Every line from the one containing "Click the FRACTALE logo" to the one containing "Select the PC_Health" in the records below, both included, must be set down exactly, and no other line.

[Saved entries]

- - -

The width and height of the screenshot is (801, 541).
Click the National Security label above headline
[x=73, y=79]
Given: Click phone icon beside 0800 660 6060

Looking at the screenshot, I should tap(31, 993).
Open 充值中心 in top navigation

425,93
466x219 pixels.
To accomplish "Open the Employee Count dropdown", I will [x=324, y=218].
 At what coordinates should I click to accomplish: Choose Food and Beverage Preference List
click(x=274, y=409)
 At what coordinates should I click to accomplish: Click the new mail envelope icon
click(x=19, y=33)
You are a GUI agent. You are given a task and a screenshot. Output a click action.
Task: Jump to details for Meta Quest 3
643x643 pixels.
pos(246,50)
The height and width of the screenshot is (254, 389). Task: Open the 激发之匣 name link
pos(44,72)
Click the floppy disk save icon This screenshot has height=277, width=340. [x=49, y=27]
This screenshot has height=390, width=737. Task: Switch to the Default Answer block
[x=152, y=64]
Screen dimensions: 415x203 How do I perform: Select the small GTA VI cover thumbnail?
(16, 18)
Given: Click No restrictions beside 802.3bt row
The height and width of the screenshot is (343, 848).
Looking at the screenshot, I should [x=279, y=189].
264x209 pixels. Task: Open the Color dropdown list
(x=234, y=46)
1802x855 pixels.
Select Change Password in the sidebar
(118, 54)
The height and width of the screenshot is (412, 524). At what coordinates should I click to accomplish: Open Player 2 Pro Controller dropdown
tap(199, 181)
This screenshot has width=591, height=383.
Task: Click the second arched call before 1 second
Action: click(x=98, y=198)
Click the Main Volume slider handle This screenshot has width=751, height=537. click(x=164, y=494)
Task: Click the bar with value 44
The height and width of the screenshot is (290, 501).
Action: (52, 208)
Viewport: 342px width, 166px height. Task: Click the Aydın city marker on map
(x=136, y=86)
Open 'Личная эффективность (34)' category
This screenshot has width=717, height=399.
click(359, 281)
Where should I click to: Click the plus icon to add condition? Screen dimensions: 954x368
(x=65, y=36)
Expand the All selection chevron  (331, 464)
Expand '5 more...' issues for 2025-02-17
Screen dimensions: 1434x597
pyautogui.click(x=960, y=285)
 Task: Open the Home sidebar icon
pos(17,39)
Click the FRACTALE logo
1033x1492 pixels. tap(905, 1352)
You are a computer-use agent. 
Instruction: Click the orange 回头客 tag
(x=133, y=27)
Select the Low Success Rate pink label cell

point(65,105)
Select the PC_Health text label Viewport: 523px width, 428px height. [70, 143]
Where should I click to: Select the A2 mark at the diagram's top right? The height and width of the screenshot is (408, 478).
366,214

- - -

*Problem solution*
Click the FRACTALE logo
1033x1492 pixels. tap(905, 1352)
You are a computer-use agent. 
Instruction: Click the orange 回头客 tag
(x=133, y=27)
Select the Low Success Rate pink label cell

point(65,105)
Select the PC_Health text label Viewport: 523px width, 428px height. [70, 143]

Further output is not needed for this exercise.